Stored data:

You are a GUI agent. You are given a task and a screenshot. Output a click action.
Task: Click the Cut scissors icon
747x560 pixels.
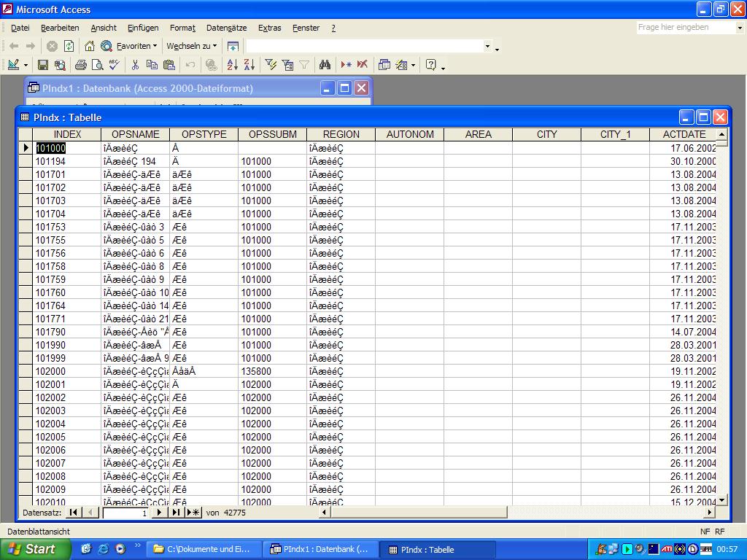[135, 65]
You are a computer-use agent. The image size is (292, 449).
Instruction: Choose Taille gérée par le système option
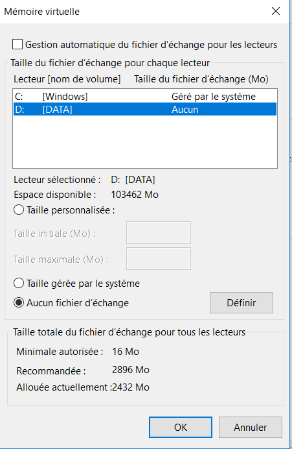[19, 283]
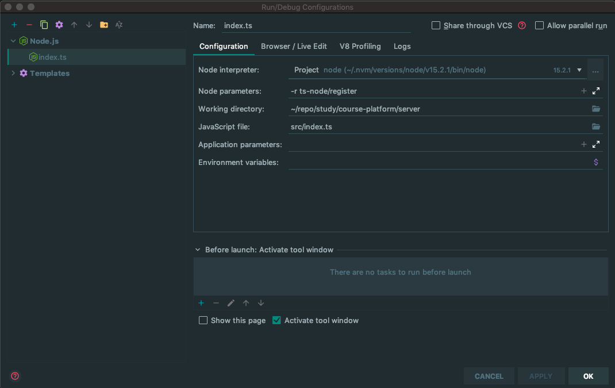Remove the selected configuration
Screen dimensions: 615x388
29,25
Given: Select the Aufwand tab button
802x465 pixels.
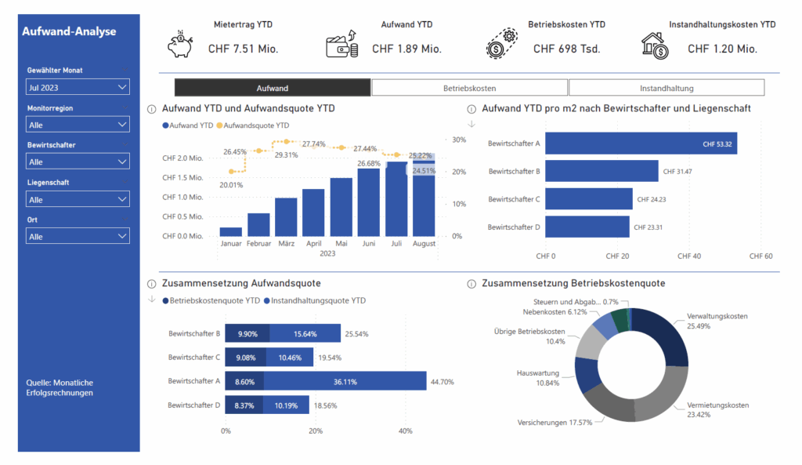Looking at the screenshot, I should coord(272,88).
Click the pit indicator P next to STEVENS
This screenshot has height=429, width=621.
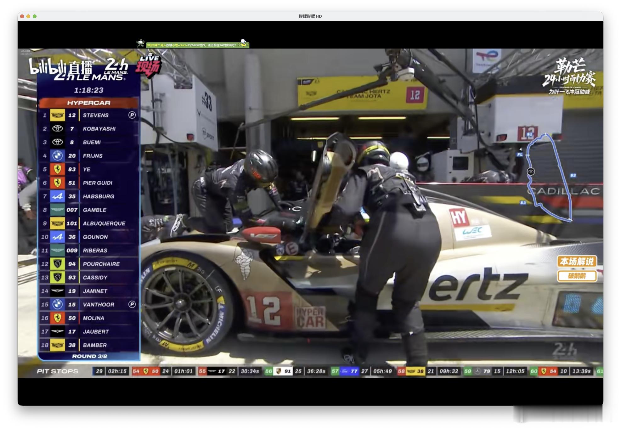132,115
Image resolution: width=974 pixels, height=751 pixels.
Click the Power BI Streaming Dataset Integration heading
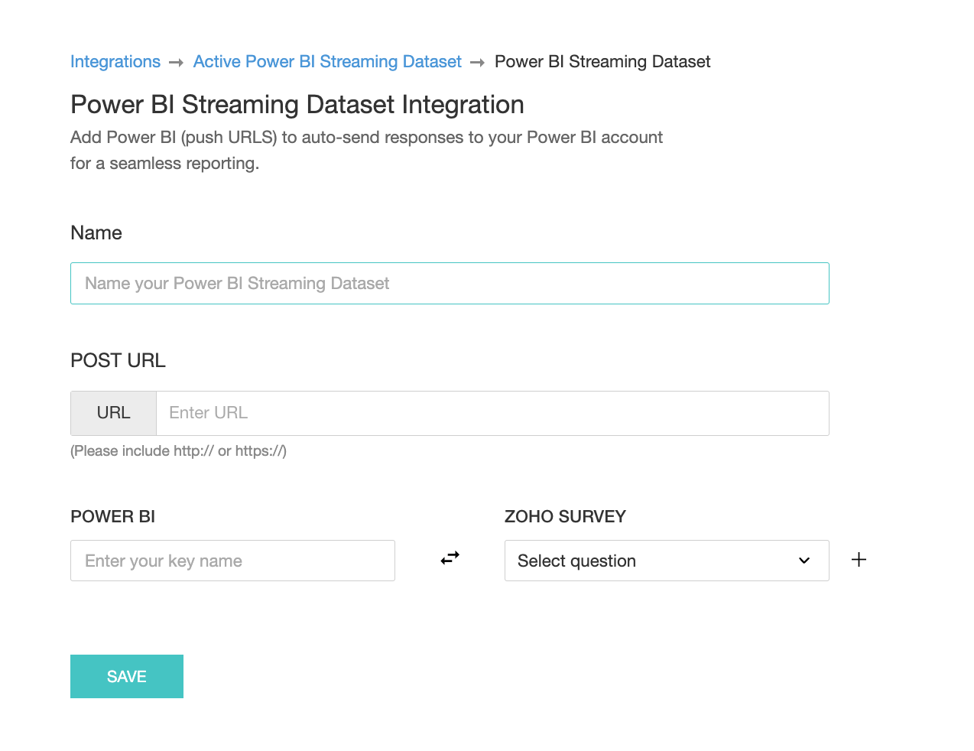tap(297, 105)
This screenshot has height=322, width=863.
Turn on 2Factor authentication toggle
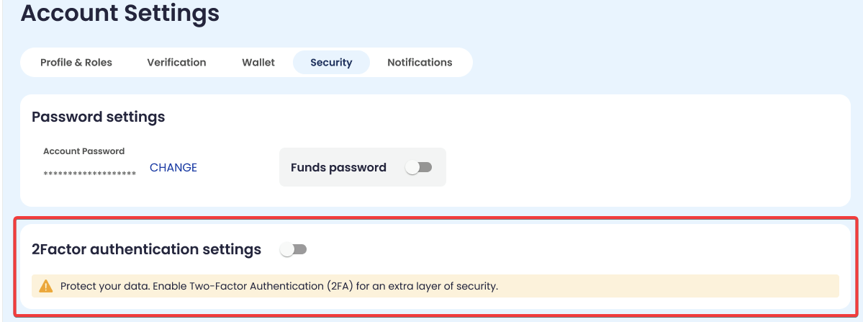pos(294,249)
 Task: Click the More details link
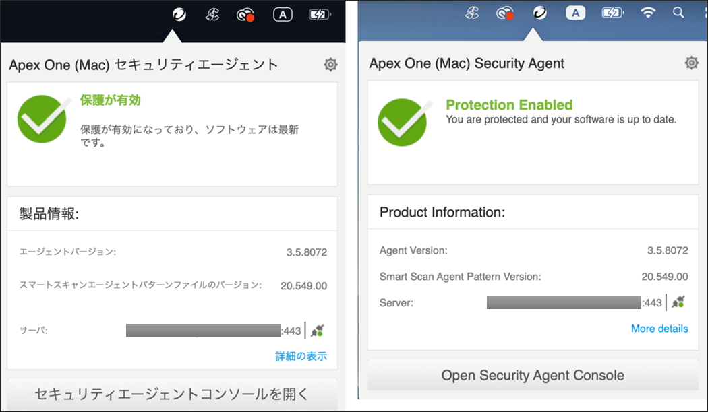click(659, 329)
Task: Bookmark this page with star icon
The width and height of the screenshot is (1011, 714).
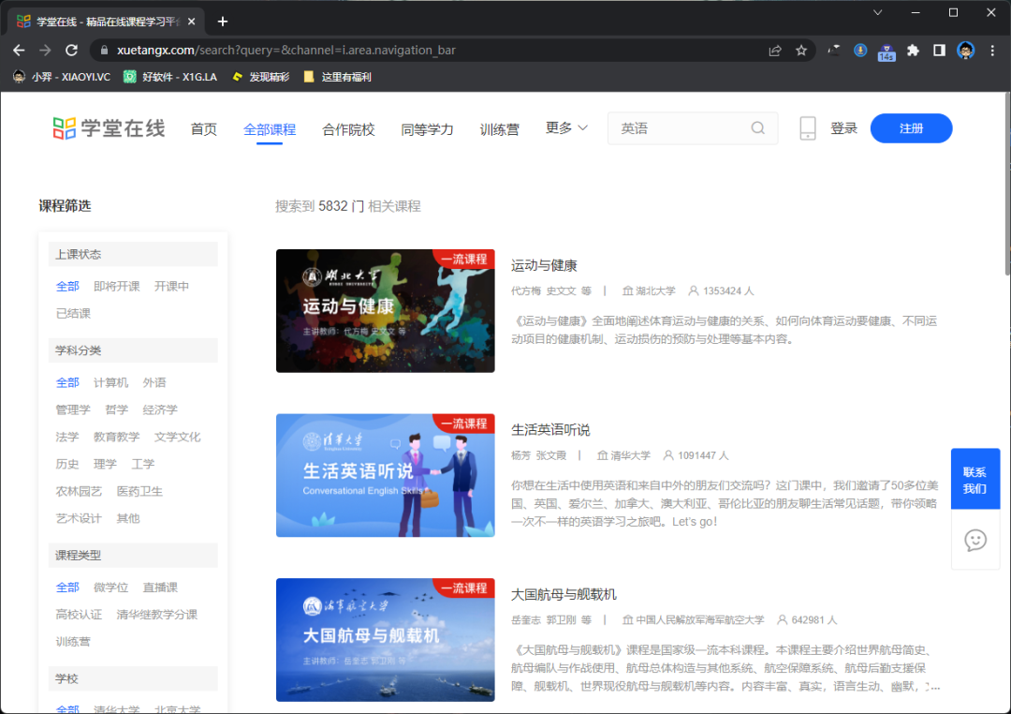Action: pos(801,51)
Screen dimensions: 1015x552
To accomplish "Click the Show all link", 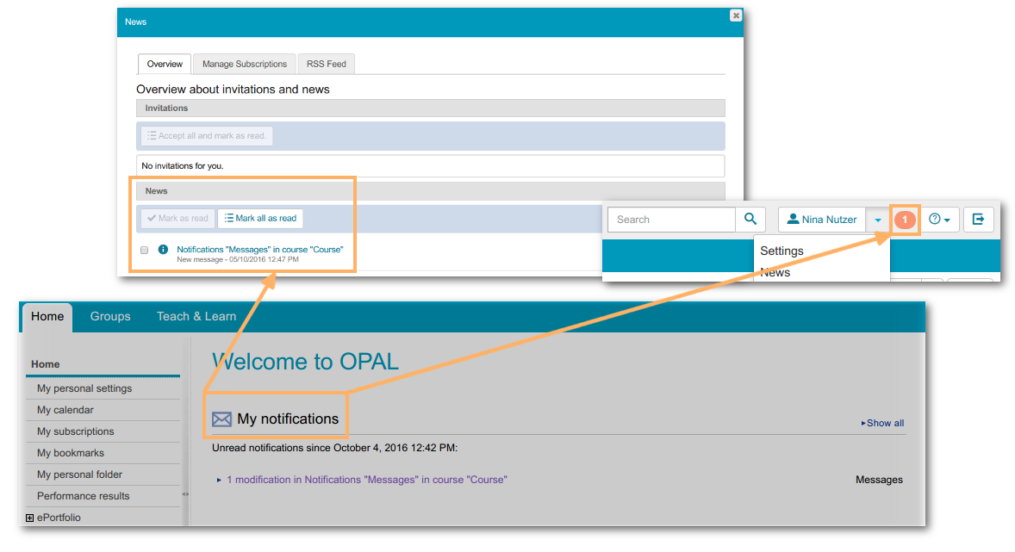I will (x=883, y=423).
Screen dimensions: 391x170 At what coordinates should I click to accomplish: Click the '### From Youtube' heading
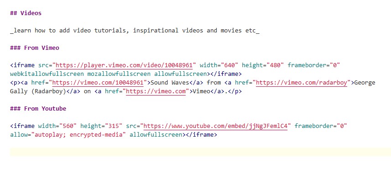click(38, 109)
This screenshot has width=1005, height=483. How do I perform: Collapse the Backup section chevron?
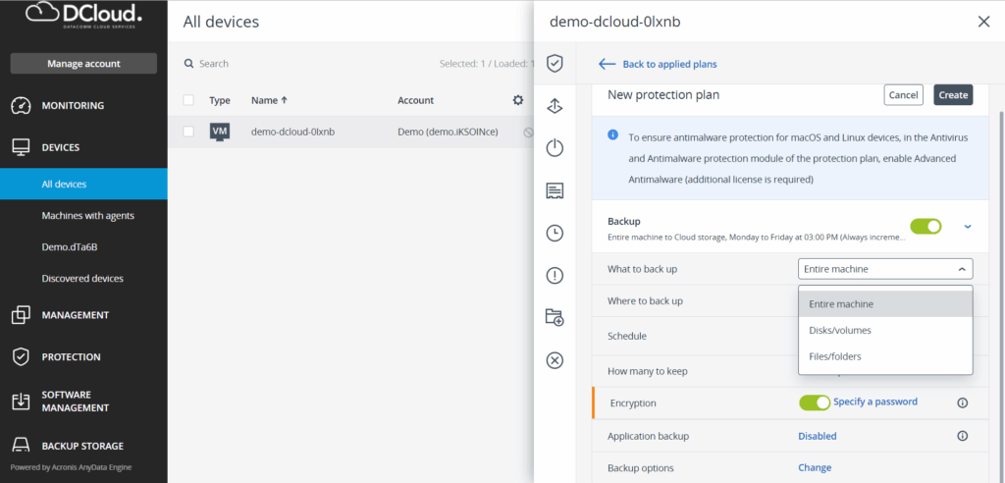tap(968, 227)
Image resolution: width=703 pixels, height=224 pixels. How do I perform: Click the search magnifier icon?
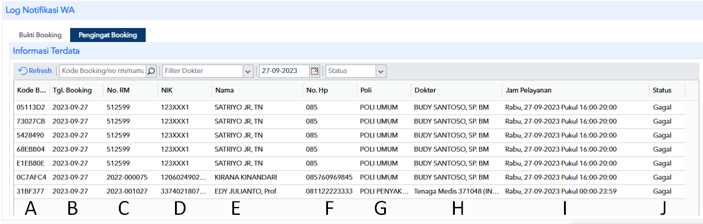click(x=152, y=71)
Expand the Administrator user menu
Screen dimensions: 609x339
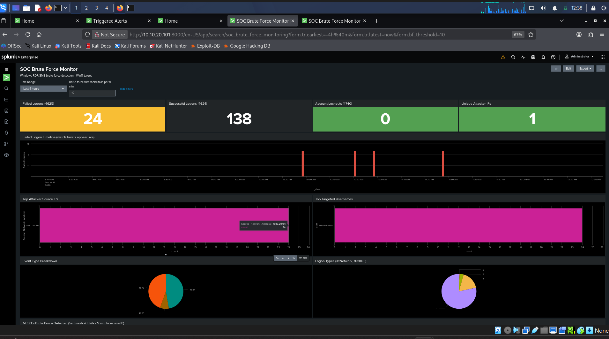(579, 57)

**Aim of the task**
From the line containing "Image resolution: width=703" through the last line of the records above, reproduce every line exactly, leaving out the pictures.

**Solved exercise**
Image resolution: width=703 pixels, height=224 pixels. How do I perform: Click the search magnifier icon?
click(x=152, y=71)
Expand the Administrator user menu
Screen dimensions: 609x339
(579, 57)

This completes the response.